### What you should do
Below are the records. Gather each line that holds "will".

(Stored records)
=== Begin Enclosure ===

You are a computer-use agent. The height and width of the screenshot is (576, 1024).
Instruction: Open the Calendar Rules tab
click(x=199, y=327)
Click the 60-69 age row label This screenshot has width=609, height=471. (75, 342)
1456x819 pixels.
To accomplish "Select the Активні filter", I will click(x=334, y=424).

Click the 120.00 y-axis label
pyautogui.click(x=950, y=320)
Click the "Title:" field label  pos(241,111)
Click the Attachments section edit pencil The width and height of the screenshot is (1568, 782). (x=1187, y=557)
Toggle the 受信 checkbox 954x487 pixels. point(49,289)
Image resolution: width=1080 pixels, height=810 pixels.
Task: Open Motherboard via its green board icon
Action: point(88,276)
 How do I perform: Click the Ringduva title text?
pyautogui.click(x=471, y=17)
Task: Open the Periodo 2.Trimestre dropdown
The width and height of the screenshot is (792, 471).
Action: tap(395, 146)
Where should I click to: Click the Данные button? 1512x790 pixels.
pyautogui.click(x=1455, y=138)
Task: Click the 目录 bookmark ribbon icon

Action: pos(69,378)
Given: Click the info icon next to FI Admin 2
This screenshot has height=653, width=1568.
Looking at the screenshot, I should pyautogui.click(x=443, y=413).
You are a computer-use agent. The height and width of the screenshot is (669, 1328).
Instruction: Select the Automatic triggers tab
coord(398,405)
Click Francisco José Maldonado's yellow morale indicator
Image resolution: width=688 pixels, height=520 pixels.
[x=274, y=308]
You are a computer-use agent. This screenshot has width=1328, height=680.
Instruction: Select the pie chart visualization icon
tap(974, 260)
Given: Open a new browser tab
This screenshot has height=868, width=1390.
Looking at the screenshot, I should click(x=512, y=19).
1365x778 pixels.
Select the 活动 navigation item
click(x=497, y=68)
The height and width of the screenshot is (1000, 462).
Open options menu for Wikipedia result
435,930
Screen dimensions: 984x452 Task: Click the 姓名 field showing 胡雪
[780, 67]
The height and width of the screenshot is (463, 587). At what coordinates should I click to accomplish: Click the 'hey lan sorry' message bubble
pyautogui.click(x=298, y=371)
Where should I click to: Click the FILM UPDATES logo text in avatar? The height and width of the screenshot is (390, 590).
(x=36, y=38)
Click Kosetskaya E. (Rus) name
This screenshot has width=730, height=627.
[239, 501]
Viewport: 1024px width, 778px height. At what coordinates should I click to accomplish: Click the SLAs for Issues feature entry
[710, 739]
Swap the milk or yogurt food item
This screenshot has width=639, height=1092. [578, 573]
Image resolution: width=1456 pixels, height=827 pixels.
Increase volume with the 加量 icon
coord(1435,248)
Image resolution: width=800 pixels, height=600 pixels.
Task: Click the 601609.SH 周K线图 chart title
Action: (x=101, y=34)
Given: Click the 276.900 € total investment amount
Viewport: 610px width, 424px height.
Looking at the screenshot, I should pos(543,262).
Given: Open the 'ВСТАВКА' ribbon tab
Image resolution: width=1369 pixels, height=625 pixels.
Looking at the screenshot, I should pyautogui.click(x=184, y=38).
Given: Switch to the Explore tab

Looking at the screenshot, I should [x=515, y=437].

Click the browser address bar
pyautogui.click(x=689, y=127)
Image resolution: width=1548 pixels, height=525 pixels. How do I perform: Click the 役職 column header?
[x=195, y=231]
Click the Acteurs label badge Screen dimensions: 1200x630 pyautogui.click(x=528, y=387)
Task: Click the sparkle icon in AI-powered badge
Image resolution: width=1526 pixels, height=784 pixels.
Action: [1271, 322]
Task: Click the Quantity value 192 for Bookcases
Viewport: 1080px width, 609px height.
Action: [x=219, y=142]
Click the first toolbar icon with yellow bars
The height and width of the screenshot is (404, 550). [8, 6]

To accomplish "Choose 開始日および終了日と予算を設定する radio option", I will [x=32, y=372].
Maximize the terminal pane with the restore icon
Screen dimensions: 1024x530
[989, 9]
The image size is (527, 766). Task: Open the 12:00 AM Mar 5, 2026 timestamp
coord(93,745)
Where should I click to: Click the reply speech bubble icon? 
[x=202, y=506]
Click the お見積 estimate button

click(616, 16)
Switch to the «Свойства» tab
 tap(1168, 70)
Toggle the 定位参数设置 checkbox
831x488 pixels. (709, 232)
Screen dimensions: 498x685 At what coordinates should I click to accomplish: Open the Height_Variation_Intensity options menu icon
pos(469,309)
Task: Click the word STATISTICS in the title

=== End Enclosure ===

### Task solution
To accomplish "Select the Активні filter", I will click(x=334, y=424).
To accomplish "Choose 開始日および終了日と予算を設定する radio option", I will [x=32, y=372].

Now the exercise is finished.